++++ Reading text

Another point to note was that it was possible for the patients to have similar neck problems and therapy could also address them. Patients often suffer from more than 1 issue and that this was possible resembles general practice. Yet, the fact that they were offered cervical spine treatment may have had an influence on the outcome. The same counts for the use of an occlusal splint in those with teeth grinding. It is therefore plausible that the benefits from the treatment are not attributable to the temporomandibular joint therapy only. Yet, I acclaim the use of personalized care rather than investigating standardized treatments as this resembles the way we care for people more. It was further shown that there was no difference in the use of occlusal splints between males and females so the better outcome in females was not influenced by splint use. Something that may be relevant in this light is that females are more likely to develop temporomandibular disorders than males, and this may have influenced why gender is a prognostic factor for improvement. However, the male-to-female ratio was similar in this study, we do not know whether they had more initial complaints. This could for example be relevant as higher initial complaints give more room for improvement and thus also a larger number of patients responding to treatment, thus a better prognosis for those people with higher baseline scores.

++++++++

[Your assignment]: Write the next part of the commentary on temporomandibular joint therapy, picking up after its last sentence. The lines after this have nothing to do with the text.

++++ Study material

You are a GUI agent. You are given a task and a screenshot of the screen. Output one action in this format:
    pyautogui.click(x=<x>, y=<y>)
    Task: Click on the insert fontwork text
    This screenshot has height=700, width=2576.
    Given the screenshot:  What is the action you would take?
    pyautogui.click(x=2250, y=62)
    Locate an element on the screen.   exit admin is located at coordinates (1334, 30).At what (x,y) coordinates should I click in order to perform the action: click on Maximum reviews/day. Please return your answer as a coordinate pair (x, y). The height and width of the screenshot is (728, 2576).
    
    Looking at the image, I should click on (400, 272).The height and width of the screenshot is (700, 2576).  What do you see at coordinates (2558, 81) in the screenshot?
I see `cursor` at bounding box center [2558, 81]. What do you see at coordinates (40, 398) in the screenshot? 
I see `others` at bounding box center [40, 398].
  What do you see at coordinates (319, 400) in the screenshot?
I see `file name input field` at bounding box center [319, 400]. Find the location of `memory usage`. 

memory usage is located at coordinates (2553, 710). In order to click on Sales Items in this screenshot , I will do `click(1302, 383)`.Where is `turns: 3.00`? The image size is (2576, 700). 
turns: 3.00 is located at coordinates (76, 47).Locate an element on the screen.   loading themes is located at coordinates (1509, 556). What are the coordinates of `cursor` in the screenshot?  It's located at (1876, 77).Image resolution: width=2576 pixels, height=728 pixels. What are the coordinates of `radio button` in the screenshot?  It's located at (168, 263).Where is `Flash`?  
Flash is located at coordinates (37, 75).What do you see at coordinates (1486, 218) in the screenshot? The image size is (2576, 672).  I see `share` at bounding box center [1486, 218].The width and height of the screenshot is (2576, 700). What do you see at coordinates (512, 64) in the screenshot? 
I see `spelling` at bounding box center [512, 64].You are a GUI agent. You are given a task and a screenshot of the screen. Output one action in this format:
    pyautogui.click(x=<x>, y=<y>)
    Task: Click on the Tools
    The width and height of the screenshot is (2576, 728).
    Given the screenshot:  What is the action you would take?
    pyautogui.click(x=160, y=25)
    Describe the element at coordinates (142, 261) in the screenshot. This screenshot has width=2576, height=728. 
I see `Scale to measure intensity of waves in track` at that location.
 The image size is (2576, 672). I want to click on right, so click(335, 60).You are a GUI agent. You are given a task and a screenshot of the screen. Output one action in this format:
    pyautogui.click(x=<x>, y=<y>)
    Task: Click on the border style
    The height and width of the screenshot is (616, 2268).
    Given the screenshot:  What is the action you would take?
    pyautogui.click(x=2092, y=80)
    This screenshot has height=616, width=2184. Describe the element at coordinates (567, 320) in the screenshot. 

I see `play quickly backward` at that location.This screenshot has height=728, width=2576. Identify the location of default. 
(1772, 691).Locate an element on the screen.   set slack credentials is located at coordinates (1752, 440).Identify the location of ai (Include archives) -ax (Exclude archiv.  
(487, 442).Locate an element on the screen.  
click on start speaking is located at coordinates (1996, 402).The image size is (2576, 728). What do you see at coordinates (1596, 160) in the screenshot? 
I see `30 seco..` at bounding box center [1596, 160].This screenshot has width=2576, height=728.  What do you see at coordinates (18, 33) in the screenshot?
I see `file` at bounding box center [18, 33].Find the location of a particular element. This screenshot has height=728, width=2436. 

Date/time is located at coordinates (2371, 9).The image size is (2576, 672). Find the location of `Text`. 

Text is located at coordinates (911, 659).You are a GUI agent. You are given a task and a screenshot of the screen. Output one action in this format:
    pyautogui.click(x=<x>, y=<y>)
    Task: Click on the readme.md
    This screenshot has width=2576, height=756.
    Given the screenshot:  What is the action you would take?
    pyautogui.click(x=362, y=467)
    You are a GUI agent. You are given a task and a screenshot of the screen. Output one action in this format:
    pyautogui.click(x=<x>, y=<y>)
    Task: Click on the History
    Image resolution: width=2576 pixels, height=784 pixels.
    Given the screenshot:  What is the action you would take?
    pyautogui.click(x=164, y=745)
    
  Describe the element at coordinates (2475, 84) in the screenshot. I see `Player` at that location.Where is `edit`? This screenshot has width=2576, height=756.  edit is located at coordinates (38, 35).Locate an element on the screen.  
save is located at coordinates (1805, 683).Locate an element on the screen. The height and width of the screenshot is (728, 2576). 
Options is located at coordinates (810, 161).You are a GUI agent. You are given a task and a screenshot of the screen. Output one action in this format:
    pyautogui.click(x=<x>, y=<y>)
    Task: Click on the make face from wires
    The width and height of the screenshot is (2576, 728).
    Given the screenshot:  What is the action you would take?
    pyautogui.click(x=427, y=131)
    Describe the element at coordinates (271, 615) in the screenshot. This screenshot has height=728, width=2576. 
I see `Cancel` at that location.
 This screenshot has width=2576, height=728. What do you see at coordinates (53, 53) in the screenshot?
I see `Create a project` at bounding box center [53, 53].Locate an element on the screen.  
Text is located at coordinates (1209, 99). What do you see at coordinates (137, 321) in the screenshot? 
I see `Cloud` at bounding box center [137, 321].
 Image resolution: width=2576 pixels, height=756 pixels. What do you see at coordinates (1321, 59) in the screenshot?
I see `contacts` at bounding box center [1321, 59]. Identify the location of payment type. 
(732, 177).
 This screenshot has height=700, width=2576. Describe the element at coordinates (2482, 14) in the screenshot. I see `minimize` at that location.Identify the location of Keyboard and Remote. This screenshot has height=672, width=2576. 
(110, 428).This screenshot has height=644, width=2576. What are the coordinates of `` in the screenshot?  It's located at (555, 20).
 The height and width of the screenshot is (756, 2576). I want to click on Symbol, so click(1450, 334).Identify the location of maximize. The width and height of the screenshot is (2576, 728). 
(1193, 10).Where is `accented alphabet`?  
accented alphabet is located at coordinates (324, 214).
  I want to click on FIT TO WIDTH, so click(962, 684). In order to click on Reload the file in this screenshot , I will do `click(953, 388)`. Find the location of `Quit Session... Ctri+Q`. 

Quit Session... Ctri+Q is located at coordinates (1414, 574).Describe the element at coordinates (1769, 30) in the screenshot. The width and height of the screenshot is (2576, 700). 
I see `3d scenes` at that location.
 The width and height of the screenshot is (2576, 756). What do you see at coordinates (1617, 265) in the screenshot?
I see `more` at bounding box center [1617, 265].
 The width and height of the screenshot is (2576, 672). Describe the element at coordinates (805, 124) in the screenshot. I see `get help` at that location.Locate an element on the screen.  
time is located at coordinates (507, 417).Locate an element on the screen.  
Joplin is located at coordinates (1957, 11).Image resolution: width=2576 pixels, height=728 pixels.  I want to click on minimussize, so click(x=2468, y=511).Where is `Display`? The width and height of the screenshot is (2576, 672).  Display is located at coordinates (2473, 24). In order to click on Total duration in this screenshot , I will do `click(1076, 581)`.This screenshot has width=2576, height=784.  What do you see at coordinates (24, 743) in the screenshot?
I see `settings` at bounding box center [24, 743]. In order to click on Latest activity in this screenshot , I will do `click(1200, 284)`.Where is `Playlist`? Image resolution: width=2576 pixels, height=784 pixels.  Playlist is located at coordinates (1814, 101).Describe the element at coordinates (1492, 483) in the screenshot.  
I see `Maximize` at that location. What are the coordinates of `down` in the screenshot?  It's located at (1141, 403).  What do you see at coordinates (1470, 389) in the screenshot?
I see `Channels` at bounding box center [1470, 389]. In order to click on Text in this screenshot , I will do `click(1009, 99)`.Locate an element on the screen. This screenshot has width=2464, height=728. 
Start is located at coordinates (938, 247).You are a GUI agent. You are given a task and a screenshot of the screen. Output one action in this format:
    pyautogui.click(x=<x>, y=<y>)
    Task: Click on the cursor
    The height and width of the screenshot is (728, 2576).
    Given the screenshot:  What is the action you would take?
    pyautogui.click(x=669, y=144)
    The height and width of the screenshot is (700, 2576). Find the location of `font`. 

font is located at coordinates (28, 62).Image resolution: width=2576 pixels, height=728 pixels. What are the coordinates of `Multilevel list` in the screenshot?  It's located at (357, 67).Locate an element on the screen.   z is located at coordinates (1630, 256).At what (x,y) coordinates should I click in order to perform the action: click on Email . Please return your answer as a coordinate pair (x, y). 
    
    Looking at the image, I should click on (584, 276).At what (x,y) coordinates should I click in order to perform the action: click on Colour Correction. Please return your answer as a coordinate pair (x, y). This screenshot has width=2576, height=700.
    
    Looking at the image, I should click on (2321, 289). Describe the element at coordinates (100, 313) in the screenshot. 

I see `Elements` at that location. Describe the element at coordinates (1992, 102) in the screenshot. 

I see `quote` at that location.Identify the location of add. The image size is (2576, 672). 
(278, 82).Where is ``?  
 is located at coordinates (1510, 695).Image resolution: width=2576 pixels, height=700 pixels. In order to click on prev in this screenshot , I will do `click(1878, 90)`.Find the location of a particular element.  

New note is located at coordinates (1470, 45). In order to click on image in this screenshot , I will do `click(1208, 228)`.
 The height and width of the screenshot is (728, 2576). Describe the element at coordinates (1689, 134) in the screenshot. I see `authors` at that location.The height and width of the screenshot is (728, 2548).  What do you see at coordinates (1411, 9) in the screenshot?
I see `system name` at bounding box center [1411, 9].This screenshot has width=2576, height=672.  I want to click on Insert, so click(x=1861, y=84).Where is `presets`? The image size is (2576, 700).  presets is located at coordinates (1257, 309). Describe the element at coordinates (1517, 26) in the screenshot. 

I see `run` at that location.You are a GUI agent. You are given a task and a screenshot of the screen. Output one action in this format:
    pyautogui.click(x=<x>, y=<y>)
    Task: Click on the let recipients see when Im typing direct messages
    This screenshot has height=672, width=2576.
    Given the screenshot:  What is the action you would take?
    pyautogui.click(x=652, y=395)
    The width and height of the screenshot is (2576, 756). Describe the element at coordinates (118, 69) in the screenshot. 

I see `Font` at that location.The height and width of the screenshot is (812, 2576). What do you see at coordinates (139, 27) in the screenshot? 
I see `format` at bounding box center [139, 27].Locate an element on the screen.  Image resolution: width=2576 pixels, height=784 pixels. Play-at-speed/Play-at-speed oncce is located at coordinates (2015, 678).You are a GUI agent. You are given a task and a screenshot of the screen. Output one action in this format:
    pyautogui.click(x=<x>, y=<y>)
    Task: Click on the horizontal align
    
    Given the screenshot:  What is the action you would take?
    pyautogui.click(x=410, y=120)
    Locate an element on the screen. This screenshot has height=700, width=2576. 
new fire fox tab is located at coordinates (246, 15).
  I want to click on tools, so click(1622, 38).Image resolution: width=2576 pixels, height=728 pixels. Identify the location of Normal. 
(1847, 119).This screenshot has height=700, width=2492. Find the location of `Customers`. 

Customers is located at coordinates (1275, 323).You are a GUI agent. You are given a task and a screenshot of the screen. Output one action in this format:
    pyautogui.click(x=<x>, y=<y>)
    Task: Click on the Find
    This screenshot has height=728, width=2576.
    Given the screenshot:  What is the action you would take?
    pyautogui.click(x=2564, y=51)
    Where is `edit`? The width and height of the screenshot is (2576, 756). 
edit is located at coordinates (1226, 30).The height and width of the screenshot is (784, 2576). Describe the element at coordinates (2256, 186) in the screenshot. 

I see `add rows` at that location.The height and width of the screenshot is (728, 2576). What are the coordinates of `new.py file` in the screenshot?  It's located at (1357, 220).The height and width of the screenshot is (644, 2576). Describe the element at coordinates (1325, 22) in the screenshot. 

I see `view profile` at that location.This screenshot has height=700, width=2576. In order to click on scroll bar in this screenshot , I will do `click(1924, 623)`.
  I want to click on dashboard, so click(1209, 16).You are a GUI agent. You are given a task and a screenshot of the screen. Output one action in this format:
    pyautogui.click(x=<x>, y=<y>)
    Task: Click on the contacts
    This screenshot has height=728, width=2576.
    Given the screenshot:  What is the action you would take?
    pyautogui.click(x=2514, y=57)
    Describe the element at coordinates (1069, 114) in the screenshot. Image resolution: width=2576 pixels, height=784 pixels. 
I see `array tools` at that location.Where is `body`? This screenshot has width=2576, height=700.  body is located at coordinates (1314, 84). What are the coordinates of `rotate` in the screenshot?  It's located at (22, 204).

++++++++

[Written answer]:
Patients had high scores for the presence of somatic complaints. This will likely respond to musculoskeletal treatment. In case more anxiety and depression features had been present, it may have been very likely that these good outcomes were not evident – as they need more counseling and pain education and management than people with a more musculoskeletal origin of their complaints do.
Factors predicting a positive outcome in tinnitus severity include younger age, being female, and having a shorter duration of the tinnitus complaints. Considering tinnitus annoyance, the factors predicting a clinically significant outcome are a shorter duration of the complaints and a higher initial TQ score. These factors could correctly predict the outcome of the TQ and TFI in 68.5% and 68.1% of patients, respectively.
van der Wal A, Van de Heyning P, Gilles A, Jacquemin L, Topsakal V, Van Rompaey V, Braem M, Visscher CM, Truijen S, Michiels S, De Hertogh W. Prognostic Indicators for Positive Treatment Outcome After Multidisciplinary Orofacial Treatment in Patients With Somatosensory Tinnitus. Front Neurosci. 2020 Sep 16;14:561038. doi: 10.3389/fnins.2020.561038. PMID: 33041758; PMCID: PMC7525007.